From the review of The Iceman Cometh below, reproduce word for word the stretch between "He explains that" and "failures without guilt.", inclusive.

* start PASSAGE GIVEN *

Here is some real gold from YouTube's vaults – a long-thought-lost 1960 American television production of The Iceman Cometh, arguably Eugene O'Neill's second greatest (after Long Day's Journey Into Night) play, and thus one of the finest plays in the American repertoire.

The late 1950s saw an O'Neill revival, triggered by an Off-Broadway revival of Iceman starring Jason Robards Jr. Robards repeats his performance in this TV version directed by Sidney Lumet and also featuring Myron McCormick and (in one of his first roles) Robert Redford.

It is three and a half hours long (originally broadcast in two sections a week apart) and, being by O'Neill, sometimes heavy going. But, being by O'Neill, it more than rewards your dedication in sticking with it.

O'Neill's subject is self-protective fantasy – what he calls 'pipe dreams' – and how humans need them so desperately that if they're removed we will reconstruct them in spite of the evidence or leap to new fantasies rather than face reality directly.

The play is set in a Skid Row bar whose denizens are the absolute dregs of humanity – crooked ex-cop, a disgraced soldier, a failed lawyer and the like. They keep themselves in a permanent state of intoxication, coming to the surface occasionally only long enough to assert their dedication to what one calls the Tomorrow Movement – tomorrow I'll clear my name or get my old job back or (in one case) set foot out of this building for the first time in twenty years.

They are awaiting the arrival of Hickey, the one member of the gang who actually functions and holds down a job, as a salesman, except for his occasional weeks-long benders. But when Hickey arrives he shocks them by announcing that he's going to make them all go out and actually do what they've been promising to do tomorrow.

At this point the play begins a series of twists, surprises and reversals, and I'm going to have to give a couple of them away. To nobody's surprise, they all fail at their assigned tasks, not even trying what they now admit couldn't be done. To our surprise Hickey is not surprised.

He explains that he wanted them to fail, because he believes those promises to be better tomorrow carried the guilty burden of not being better today. Freed of the fantasy of changing their lives, they can settle happily into being failures without guilt.

That almost makes sense, especially as Hickey explains it, so he and we are both surprised when the guys do not become relieved and happy. This leads Hickey to cajole, explain and defend his position with mounting desperation, finally driven to tell his own story of how giving up on his pipe dreams brought him peace.

* end PASSAGE GIVEN *
* start SOURCE EXCERPT *

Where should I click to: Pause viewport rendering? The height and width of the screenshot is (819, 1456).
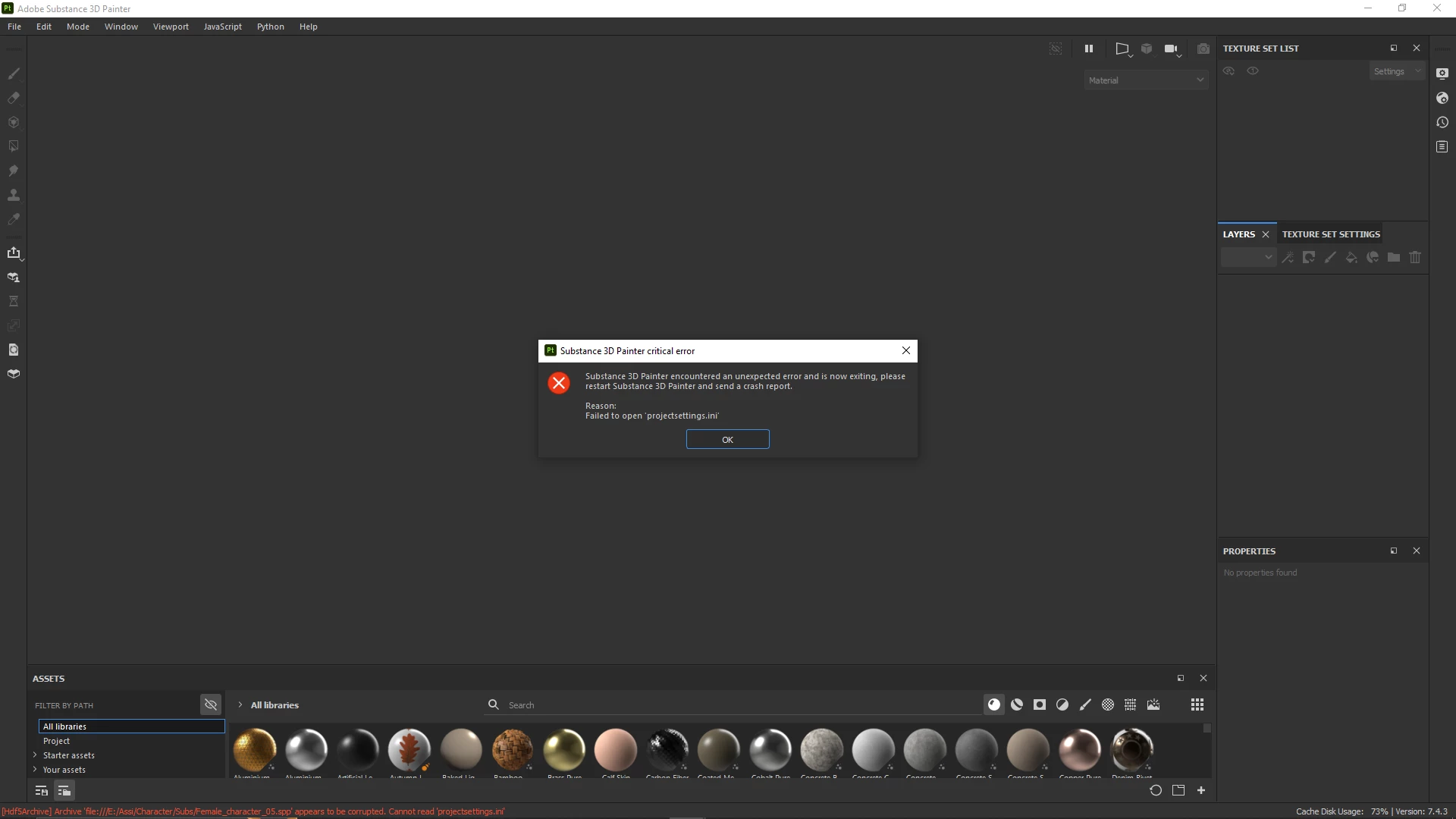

* end SOURCE EXCERPT *

WORKED SOLUTION
He explains that he wanted them to fail, because he believes those promises to be better tomorrow carried the guilty burden of not being better today. Freed of the fantasy of changing their lives, they can settle happily into being failures without guilt.